UNITED STATES of America, Appellant, v. Randolph MILLS, a/k/a Dashe Beckford, Defendant, Appellee.
Randolph Mills pleaded guilty to one count of illegal reentry of a removed alien, in violation of 8 U.S.C. § 1326. The presentence report computed a total offense level of seventeen and a criminal history category of I. The resulting guideline imprisonment range was twenty-four to thirty months. The district court sentenced Mills to two years' probation and a $100 special assessment. The government now appeals. We vacate Mills's sentence and remand for resentencing.
Randolph Mills was born in Kingston, Jamaica. He entered the United States legally and became a lawful permanent resident, but the State of Connecticut sentenced him to a five year term of imprisonment following a conviction on drug charges. The State suspended Mills's term of imprisonment after one year. The government placed Mills in removal proceedings following his release and deported him to Jamaica on January 9, 1999. On July 29, 2004, Mills was arrested in Greenfield, Massachusetts, for firearm and drug offenses under the name of “Dashe Andre Beckford.” The State released Mills on bail but he failed to appear for subsequent court appearances, and the State issued a warrant for his arrest. The State arrested Mills per the warrant on March 2, 2005, and determined that he was the same individual who had been deported in 1999. After his arrest on March 2, the State retained custody of Mills.

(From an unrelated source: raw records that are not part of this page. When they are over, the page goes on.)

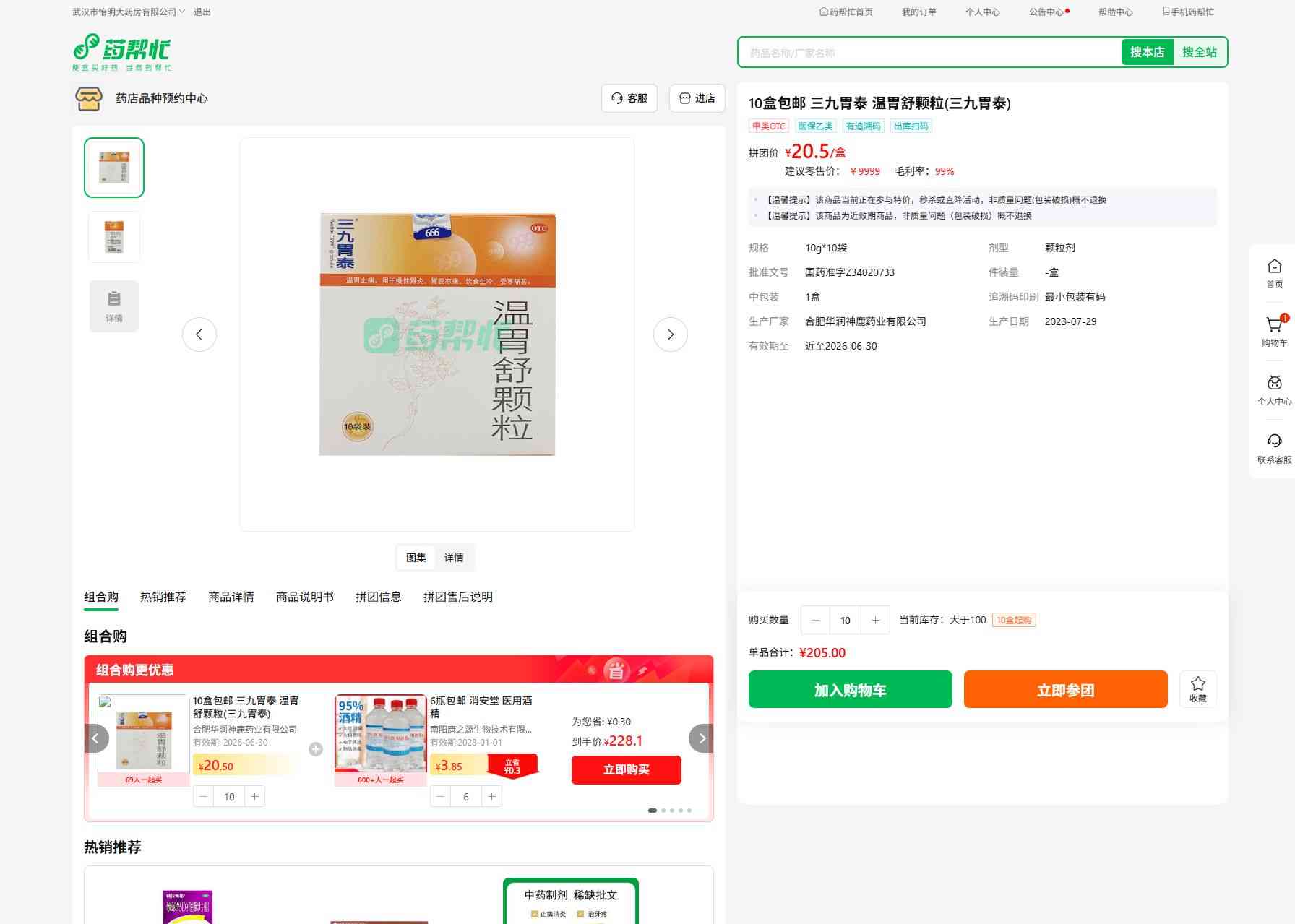Viewport: 1295px width, 924px height.
Task: Show previous product image with left arrow
Action: click(x=199, y=334)
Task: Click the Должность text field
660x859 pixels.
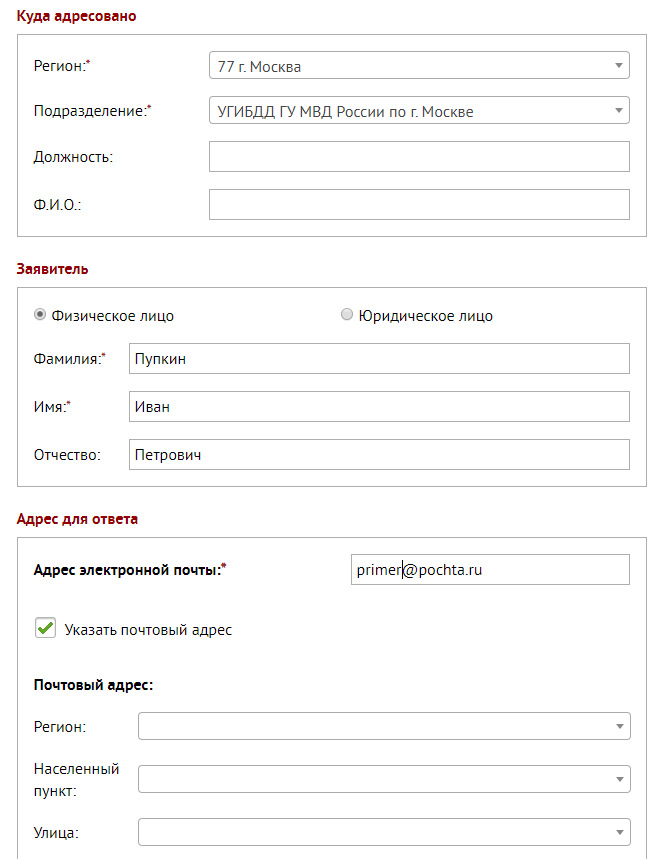Action: [419, 157]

On April 14, 2005, the government charged Mills with illegal reentry of a removed alien in violation of 8 U.S.C. § 1326. Mills made an initial appearance before the United States District Court for the District of Massachusetts on May 6, 2005, pursuant to a writ of habeas corpus ad prosequendum. The presiding magistrate judge granted the government's motion for detention. Federal authorities, however, did not detain Mills at that time, but instead returned him to state custody pursuant to the state charges. Mills pleaded guilty to the federal offense on May 11, 2006, and the district court sentenced him to probation on August 16, 2006. During the sentencing hearing, the district court expressed particular concern with the amount of time Mills had spent in custody and the possibility of Mills receiving credit for that time. The district court noted that Mills had been in detention for the seventeen months following his arrest on March 2, 2005. The government objected that the seventeen months was irrelevant because it was on unrelated state charges. The district court then decided to sentence Mills to probation instead of time served so as to avoid “getting into whether time served is an appropriate sentence or not.”

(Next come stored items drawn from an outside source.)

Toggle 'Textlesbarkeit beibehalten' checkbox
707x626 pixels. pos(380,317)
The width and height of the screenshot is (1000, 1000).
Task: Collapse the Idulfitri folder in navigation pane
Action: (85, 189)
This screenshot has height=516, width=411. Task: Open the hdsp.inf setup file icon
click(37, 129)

On September 28, 2006, Mills pleaded guilty to the state drug and weapon charges and was sentenced to 365 days' imprisonment. He received a credit of 365 days for time served and immediately entered the custody of Immigration and Customs Enforcement where he currently remains. The government now appeals the sentence given by the district court.
We review the district court's sentence under the now advisory guidelines for reasonableness. Rita v. United States, --- U.S. ----, 127 S.Ct. 2456, 2459, 168 L.Ed.2d 203 (2007); United States v. Booker, 543 U.S. 220, 260-63, 125 S.Ct. 738, 160 L.Ed.2d 621 (2005). The government argues that the district court erred in concluding that the State of Massachusetts was holding Mills pursuant to the federal charges. We review for clear error a district court's factual findings relevant to a sentencing calculation. United States v. Goodhue, 486 F.3d 52, 55 (1st Cir.2007). “[A] sentence will be vacated as unreasonable under Booker if it is predicated on a clearly erroneous view of material facts.” United States v. Robinson, 433 F.3d 31, 38 (1st Cir.2005).
In this case, it is apparent that the district court's decision to sentence Mills to probation was predicated on an erroneous finding that Mills had been imprisoned on federal charges while in state custody before trial. Examining the sentencing transcript and the statement of reasons, we observe that the district court was under the impression that Mills was in custody on the basis of the federal charge, illegal reentry of a removed alien. First, Mills's counsel notified the district court during the sentencing hearing that Mills had been held on the order of detention since May 6, 2005. The district court then responded with concern that Mills “has been in jail for fifteen months.” Later, the district court concluded that probation was appropriate because Mills had “served enough on the charge before me ” (emphasis added). The district court then emphasized that everyone should “understand the reason” for the sentence imposed, namely that “I think he has served enough time on this charge ” (emphasis added). Finally, in its statement of reasons, the district court explained that it was sentencing Mills outside the advisory guideline system because Mills had “already served enough time in prison on these charges, but in state custody” (emphasis added).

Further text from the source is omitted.